Aim of the task: Using the data that follows, state the number of lines holding the word "computer", and give no other output.

Stored data:
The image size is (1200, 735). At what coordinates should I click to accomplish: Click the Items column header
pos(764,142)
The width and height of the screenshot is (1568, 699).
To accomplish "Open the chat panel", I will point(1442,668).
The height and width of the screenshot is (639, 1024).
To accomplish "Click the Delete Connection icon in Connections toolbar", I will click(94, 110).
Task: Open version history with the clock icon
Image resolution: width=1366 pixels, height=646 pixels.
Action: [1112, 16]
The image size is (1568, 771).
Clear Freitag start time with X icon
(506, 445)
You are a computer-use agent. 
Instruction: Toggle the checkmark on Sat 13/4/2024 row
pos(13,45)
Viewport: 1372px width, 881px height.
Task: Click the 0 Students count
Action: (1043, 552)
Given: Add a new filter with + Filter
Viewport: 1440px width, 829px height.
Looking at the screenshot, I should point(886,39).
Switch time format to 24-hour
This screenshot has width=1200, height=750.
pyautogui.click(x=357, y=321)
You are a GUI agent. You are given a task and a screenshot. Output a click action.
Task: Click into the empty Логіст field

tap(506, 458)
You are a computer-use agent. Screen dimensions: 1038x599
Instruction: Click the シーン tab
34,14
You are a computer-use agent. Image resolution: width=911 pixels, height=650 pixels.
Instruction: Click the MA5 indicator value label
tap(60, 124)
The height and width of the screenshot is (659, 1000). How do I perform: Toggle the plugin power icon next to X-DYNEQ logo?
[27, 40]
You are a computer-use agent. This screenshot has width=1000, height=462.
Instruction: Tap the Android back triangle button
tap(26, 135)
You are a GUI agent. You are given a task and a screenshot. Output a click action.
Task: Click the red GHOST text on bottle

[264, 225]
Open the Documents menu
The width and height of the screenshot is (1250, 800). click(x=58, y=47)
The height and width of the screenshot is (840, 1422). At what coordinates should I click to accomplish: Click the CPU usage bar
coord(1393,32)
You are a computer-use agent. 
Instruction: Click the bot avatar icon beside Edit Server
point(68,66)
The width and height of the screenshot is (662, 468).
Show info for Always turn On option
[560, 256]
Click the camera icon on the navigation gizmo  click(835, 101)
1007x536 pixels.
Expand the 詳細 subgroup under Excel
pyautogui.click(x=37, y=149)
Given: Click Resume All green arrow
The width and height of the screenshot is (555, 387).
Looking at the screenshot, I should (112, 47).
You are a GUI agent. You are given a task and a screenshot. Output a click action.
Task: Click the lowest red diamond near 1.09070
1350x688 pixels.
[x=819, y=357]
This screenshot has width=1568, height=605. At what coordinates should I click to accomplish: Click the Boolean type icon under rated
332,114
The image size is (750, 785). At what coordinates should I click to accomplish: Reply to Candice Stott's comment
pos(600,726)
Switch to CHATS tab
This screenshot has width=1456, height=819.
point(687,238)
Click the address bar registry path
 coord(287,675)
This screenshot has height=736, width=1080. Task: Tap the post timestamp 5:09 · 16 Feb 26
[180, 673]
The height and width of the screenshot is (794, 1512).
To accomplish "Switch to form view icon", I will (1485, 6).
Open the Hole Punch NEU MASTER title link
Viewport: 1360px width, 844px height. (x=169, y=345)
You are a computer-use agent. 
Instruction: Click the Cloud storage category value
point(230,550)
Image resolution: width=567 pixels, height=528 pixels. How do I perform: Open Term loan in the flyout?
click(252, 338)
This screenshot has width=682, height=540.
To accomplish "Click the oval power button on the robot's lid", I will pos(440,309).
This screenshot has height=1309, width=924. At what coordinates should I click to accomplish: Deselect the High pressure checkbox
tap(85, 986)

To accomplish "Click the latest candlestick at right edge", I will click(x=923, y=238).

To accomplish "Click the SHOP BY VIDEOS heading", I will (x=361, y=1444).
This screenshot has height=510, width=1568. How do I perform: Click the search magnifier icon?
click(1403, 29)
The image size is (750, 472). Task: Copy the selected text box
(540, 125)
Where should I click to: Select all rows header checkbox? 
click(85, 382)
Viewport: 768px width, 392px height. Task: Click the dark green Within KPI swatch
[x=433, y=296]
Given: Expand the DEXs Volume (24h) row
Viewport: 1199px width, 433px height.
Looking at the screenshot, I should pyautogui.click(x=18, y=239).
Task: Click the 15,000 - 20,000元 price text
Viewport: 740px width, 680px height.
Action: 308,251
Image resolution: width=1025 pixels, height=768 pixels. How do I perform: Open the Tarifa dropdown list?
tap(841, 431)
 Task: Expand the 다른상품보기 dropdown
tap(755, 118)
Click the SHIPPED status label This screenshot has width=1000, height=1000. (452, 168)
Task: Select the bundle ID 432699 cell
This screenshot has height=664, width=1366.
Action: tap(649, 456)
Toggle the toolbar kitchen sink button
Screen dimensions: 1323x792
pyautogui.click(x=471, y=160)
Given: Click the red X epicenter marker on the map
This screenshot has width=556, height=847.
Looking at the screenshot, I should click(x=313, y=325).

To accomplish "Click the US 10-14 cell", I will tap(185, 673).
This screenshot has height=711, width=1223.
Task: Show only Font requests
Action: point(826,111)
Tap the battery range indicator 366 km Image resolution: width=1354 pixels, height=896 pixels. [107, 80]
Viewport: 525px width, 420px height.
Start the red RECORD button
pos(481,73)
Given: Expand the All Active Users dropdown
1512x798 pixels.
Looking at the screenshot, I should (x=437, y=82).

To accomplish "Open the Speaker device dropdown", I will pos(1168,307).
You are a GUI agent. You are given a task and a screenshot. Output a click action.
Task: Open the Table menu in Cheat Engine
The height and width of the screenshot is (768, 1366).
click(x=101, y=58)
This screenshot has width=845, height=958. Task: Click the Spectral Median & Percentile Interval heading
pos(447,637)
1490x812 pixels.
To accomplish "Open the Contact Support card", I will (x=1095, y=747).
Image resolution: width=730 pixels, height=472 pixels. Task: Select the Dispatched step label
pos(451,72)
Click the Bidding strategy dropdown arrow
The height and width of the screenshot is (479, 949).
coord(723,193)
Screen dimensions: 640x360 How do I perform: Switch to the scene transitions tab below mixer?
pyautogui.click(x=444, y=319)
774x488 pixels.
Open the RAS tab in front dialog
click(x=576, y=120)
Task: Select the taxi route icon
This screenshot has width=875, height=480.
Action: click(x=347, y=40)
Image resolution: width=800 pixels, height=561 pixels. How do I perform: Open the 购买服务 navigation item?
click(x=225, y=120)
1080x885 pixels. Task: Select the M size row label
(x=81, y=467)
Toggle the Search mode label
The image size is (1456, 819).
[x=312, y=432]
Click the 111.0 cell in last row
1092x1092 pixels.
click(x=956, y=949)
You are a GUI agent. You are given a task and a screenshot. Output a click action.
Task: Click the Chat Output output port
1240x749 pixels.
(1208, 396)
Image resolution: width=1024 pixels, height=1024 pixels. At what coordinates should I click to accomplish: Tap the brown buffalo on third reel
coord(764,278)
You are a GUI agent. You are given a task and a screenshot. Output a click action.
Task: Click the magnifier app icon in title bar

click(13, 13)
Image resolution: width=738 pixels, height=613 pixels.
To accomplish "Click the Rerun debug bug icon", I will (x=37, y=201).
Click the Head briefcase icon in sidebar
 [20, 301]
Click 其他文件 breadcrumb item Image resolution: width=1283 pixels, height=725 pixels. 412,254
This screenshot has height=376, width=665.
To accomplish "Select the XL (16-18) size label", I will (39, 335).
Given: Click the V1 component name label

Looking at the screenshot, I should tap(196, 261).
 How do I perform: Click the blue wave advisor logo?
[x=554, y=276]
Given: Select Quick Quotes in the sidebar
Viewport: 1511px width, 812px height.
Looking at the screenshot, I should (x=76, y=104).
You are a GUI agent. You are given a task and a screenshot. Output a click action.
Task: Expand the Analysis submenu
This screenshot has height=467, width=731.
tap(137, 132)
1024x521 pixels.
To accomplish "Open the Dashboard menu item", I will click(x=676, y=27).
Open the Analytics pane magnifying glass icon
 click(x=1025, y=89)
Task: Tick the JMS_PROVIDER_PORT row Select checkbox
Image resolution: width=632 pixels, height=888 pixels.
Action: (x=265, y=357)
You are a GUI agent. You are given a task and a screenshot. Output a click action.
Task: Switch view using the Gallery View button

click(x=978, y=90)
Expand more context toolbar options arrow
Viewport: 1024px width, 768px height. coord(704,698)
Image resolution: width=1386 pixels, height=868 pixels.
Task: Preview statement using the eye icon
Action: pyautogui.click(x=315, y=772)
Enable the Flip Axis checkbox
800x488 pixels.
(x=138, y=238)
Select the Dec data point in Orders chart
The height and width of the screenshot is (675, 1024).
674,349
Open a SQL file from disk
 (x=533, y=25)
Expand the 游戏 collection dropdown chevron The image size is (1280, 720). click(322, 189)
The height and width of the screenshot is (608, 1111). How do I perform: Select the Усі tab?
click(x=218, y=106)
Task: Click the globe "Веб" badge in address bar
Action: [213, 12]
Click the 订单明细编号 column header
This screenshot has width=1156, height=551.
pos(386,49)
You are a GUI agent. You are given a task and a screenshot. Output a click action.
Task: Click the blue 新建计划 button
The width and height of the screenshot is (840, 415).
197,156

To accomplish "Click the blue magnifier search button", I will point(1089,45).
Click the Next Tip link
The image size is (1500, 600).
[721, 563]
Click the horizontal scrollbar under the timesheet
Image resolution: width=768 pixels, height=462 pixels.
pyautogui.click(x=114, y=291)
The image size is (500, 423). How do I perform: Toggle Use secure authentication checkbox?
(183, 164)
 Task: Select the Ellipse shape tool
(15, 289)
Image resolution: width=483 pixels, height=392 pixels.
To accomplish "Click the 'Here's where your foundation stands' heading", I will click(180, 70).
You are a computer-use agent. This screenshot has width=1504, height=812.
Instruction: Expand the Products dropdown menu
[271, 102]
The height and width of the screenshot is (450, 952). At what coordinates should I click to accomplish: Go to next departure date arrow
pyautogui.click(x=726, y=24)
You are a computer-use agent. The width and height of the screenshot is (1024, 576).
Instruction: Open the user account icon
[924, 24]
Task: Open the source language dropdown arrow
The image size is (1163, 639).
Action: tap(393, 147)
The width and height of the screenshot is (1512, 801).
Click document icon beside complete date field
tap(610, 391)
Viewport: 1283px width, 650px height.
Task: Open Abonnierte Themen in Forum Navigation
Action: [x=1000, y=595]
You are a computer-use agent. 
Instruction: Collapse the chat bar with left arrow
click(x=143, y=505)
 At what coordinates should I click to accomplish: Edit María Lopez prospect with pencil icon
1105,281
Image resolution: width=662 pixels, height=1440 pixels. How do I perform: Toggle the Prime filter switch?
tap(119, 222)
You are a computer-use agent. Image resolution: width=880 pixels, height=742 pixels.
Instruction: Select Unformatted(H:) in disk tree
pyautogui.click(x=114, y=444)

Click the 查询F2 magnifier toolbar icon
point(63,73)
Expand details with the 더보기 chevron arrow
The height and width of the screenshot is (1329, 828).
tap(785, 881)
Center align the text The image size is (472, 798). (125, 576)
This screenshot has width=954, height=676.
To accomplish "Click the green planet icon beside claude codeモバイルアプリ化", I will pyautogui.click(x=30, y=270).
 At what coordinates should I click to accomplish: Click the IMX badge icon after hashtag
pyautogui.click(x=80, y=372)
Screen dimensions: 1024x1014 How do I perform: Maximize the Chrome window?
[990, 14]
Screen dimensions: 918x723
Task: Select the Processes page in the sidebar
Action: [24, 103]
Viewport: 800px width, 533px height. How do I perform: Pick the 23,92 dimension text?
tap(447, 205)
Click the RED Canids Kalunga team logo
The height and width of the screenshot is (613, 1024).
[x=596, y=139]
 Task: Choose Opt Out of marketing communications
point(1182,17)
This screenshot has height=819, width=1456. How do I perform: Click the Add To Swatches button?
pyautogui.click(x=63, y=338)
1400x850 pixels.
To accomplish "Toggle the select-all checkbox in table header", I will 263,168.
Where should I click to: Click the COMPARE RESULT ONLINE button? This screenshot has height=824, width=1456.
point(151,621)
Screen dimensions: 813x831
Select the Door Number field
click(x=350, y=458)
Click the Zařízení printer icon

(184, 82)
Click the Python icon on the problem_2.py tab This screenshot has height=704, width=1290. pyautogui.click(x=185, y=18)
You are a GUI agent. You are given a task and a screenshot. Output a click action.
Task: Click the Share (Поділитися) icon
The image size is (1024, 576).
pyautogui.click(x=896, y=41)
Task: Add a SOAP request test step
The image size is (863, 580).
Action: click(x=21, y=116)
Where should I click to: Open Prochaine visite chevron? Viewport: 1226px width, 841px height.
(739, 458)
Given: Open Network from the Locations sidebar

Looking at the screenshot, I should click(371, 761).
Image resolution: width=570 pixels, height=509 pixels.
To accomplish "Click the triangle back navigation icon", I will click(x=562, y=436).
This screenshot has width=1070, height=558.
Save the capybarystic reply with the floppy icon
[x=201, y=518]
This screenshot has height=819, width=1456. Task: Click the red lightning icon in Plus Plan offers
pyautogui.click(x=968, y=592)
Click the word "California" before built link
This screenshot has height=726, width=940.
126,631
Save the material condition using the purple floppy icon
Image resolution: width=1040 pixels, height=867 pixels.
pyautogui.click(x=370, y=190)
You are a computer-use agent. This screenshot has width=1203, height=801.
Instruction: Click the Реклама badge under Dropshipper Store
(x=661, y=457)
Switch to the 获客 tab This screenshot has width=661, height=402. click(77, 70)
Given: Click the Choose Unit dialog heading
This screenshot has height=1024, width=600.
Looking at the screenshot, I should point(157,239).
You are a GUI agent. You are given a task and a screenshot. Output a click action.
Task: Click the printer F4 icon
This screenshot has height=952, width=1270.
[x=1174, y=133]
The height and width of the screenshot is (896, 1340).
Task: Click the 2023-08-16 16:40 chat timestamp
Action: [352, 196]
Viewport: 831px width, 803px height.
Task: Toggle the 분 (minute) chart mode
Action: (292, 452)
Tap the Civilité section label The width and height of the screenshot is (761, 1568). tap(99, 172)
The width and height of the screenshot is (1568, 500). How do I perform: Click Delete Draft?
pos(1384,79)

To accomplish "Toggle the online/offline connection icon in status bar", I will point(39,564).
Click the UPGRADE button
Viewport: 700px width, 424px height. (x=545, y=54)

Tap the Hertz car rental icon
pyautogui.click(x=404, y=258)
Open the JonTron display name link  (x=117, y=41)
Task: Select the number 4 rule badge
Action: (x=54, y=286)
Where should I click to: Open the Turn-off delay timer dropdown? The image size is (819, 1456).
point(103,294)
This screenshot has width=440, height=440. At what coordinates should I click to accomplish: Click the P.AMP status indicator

Task response: 11